The Legal Reasons Behind Facebook's Trading Policy
Facebook is concerned that employees may trade their stock on online sites like Sharespost.com, SecondMarket.com, and StartupExchange.com. These sites provide markets for private company and venture capital backed equities that otherwise could not be easily traded.
The new policy is designed to prevent legal problems that stock trades could cause. Since Facebook, as a private company, is not required to publicly release financial results under SEC rules, disgruntled investors might decide to sue the company if their investment goes bad. To the extent that investors are trading on any information, they would be trading on confidential information. This ties into the insider trading reminder, which is targeted more toward protecting Facebook employees and the company's reputation.
Thus, the policy is designed to minimize the legal risk associated with the dissemination of confidential information.
The Business Motivation For Facebook's Policy
Of greater significance than reducing these legal risks, Facebook's trading policy is intended to reduce the business risk of having to go public.
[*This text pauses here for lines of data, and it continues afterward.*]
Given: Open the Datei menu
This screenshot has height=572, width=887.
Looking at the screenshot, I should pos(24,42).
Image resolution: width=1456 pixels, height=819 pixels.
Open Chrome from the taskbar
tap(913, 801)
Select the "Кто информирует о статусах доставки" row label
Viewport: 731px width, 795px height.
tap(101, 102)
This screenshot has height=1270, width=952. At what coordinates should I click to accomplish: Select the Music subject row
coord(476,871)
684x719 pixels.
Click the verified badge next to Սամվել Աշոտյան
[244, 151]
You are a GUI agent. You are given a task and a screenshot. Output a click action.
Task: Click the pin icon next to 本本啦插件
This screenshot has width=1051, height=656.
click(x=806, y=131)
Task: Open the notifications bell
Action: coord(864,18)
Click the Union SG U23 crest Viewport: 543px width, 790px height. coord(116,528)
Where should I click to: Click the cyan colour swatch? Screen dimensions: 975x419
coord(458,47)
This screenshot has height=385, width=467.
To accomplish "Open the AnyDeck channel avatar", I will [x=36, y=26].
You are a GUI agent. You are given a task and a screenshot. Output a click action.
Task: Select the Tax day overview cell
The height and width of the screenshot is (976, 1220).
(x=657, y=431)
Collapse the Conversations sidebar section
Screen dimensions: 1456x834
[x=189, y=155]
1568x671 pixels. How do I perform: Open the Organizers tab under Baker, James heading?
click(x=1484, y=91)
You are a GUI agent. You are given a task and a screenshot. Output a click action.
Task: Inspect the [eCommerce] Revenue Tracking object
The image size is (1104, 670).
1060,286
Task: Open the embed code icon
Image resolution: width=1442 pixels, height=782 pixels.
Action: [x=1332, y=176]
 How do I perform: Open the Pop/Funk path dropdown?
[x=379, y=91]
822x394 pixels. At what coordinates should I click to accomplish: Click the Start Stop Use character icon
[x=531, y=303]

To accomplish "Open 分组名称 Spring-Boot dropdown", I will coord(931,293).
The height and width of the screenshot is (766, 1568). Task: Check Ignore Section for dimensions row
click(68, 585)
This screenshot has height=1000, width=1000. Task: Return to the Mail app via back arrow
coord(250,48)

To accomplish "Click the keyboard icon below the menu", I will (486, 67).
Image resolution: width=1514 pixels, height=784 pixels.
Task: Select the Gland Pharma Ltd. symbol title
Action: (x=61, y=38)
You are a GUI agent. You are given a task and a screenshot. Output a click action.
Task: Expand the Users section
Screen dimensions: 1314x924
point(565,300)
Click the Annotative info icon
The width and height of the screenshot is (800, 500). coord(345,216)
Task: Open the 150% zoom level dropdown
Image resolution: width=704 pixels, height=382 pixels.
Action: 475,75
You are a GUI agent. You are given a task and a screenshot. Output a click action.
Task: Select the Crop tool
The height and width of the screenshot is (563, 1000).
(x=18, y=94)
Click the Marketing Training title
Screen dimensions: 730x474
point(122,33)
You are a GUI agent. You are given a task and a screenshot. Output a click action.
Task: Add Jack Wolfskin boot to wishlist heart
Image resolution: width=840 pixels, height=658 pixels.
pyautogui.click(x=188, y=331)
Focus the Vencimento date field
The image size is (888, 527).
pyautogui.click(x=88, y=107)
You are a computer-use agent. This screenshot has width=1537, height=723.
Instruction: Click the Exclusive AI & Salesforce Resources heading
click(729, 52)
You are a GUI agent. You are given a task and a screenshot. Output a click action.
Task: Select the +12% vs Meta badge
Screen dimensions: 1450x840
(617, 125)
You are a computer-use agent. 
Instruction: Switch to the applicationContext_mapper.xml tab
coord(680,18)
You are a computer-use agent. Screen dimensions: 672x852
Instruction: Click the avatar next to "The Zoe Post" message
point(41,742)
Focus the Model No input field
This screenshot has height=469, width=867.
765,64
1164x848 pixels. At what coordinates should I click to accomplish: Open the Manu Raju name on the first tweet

Facebook does not want to trigger the 500 shareholder rule. Under that rule, a company must file a 1934 Securities Exchange Act registration statement if it has more than $10 million in assets and a class of equity securities with 500 or more shareholders. Filing an Exchange registration statement means that your company will become a public company, with all of the periodic reporting obligations under SEC rules. Shareholders, managers, and the board will become subject to reporting requirements. These periodic reporting obligations can be costly and time consuming for small companies.
Facebook is fully aware of the 500 shareholder rule. In 2008, it requested the SEC for an exemption from the 500 shareholder rule. The SEC granted the request and issued a no-action letter in the matter. That exemption concerned Facebook's issuance of unregistered restricted stock grants to employees, directors and consultants. However, Facebook is concerned that if the number of shareholders of common stock outside the company exceeds 500, it will again face the public reporting requirements. It is unclear whether the SEC would grant another exemption from the 500 shareholder rule.
In future posts, I will discuss (1) ways to deal with employee stock trading in startups and private companies, and (2) public company reporting obligations and implications for doing business. If you want to remain private, you must establish employee stock trading policies.
For now, suffice it to say that your company's operations, finance, and strategy will change substantially if it becomes a public company.